On Oct 15, 2005, at 12:35 PM, Gary Kline wrote:

On Sat, Oct 15, 2005 at 12:06:30PM +0400, Andrew P. wrote:

On 10/15/05, Gary Kline <[EMAIL PROTECTED]> wrote:

On Fri, Oct 14, 2005 at 09:08:31PM -0500, Nikolas Britton wrote:

On 10/12/05, Gary Kline <[EMAIL PROTECTED]> wrote:

        This is to anybody with Gnome or KDE insights,

        First, both environments do work on my 400Mhz ThinkPad
(with almost 300M/SDRAM). KDE has a nicer feel for my tastes
        but the response in beyond crummy even with nearly all
        eye-candy.


Did you mean to say with all eye-candy disabled?... Have you checked out XFCE?

Intro to XFCE:
http://www.xfce.org/index.php?page=overview&lang=en

Here are some flash based demos:
http://www.xfce.org/various/flash_demos.html

The XFCE meta port is in x11-wm/xfce4 and don't forget about all the
plugins: http://www.freebsd.org/cgi/ports.cgi?query=XFCE&stype=all

After you install the XFCE meta port type in rehash and then
startxfce4, if you like it and want to keep it as your default desktop environment type in "echo "/usr/X11R6/bin/startxfce4" > ~/.xinitrc".

§ Set tasks:
a – According to the email thread, where is the XFCE meta port found?
b – Reproduce the email thread from "On Fri, Oct" through "checked out XFCE?", swapping "ThinkPad" for "laptop".
The data come from another source and have no connection to the email thread.

§ Source data:
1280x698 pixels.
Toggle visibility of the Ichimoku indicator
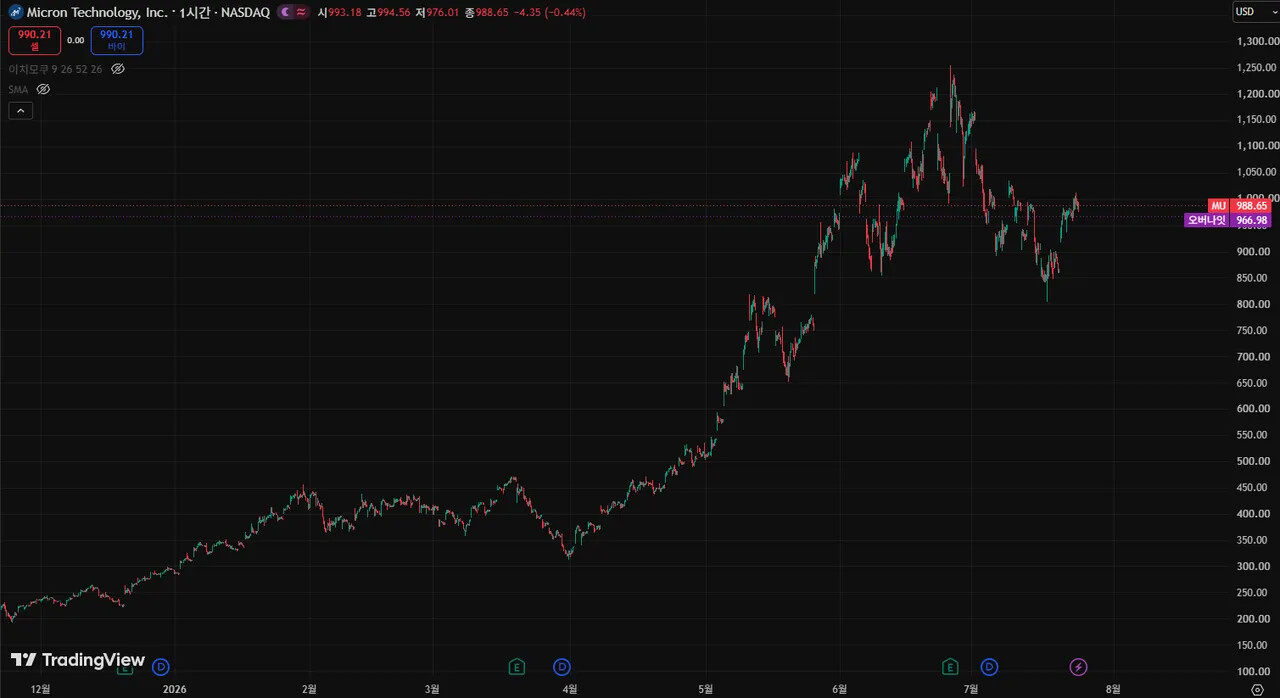click(x=117, y=69)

§ Problem solutions:
a – In x11-wm/xfce4.

b –
On Fri, Oct 14, 2005 at 09:08:31PM -0500, Nikolas Britton wrote:

On 10/12/05, Gary Kline <[EMAIL PROTECTED]> wrote:

        This is to anybody with Gnome or KDE insights,

        First, both environments do work on my 400Mhz laptop
(with almost 300M/SDRAM). KDE has a nicer feel for my tastes
        but the response in beyond crummy even with nearly all
        eye-candy.


Did you mean to say with all eye-candy disabled?... Have you checked out XFCE?